▶ _QUOTED PASSAGE_:
Preparing for a Mental Health Appointment

What can you expect from your first consultation?

Written by Paola Singer

Preparing for a Mental Health Appointment

01 Mental health treatment comes in many different forms. That's why it's so important to do research before setting up a visit.

02 Everyone should understand who they're seeing, what services that clinician provides, and what information they'll need to share prior to an appointment.

03 Being in touch with your own expectations is a key component of successful therapy. Don't hold back. Be candid and ask for what you need.

Going to see a psychotherapist or psychiatrist for the first time can be intimidating, especially if you’re not used to talking openly about distressing thoughts or painful life events. But even if you do feel comfortable sharing your experience, you may not know exactly what to expect or how to make the most of your time with a professional.

Here’s a quick guide to help you prepare for your first appointment:

Know who you're seeing.

Both psychiatrists and psychologists are trained to help people deal with mental health issues, but only psychiatrists can prescribe medication. If you’re not sure whether you’ll need medication or not, a psychologist is a good starting point.

Psychiatrists receive training in psychotherapy, yet many focus primarily on pharmacology. Most people who take medication see a psychologist for regular talk therapy, and also a psychiatrist every month or every few months for medication management.

Set expectations.

Think about the information you should share with the provider and what you expect from treatment. Write those things down and bring the list with you to the appointment. If it seems easier, show the list to the therapist or doctor. It’s necessary to be completely honest and forthcoming, but it’s also useful to be concise during the first meeting. Time can go by quickly.

Prepare questions.

The following is a useful set of questions you can ask yourself before the appointment:

  • When and how did you first notice symptoms?
  • To what extent is your daily life affected by them?
  • What have you tried on your own to feel better or what makes you feel worse?
  • Was there an event or series of events that precipitated your symptoms? 

And these are questions you might want to ask your provider:

  • What kind of training do you have?
  • What’s your approach to therapy?
  • What type of condition might I have and is that something you normally treat?
  • Do you think this will be a short-term or long-term therapy?
  • Do you offer a sliding scale? (this is especially relevant if the therapist does not participate in your insurance plan)
  • What is your policy regarding missed appointments?

What Happens During the First Visit with a Psychiatrist

Kati sits down with Dr. Barry Lieberman to talk about what a first psychiatry appointment looks like.

Anticipate physical exams.

▶ _INFORMATION SHOWN_:
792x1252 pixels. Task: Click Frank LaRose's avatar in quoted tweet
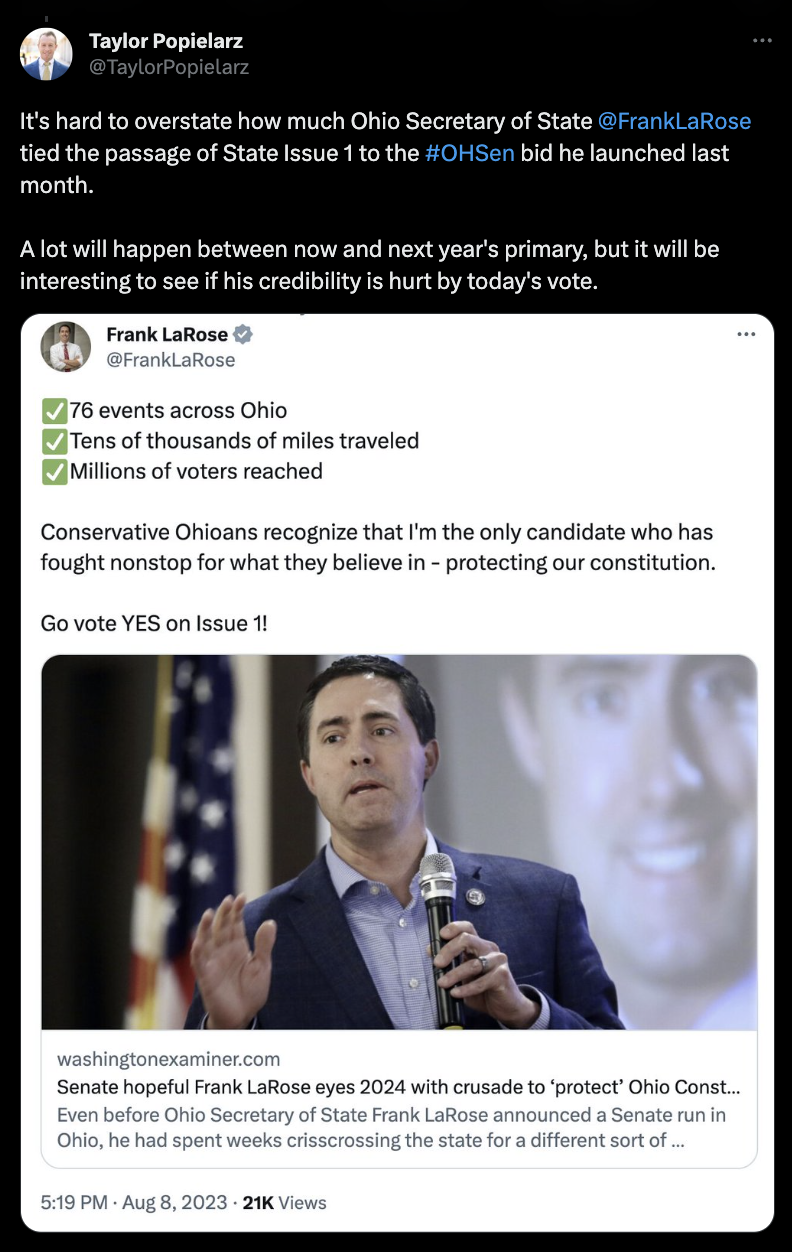[x=66, y=347]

▶ _REQUIREMENT 1_:
According to the appointment guide, which professionals can prescribe medication?
▶ _REQUIREMENT 2_:
Please say whether each statement agrees with the appointment guide, giving yes or no and quoting the deciding words: (a) Psychologists can prescribe medication. (b) The guide suggests bringing a written list to the appointment. (c) Asking about a sliding scale matters most when the therapist takes part in your insurance plan.
The lines play no part in this exercise.

▶ _RESPONSE BOX 1_:
Only psychiatrists can prescribe medication.

▶ _RESPONSE BOX 2_:
(a) No: "only psychiatrists can prescribe medication"
(b) Yes: "Write those things down and bring the list with you to the appointment."
(c) No: "this is especially relevant if the therapist does not participate in your insurance plan"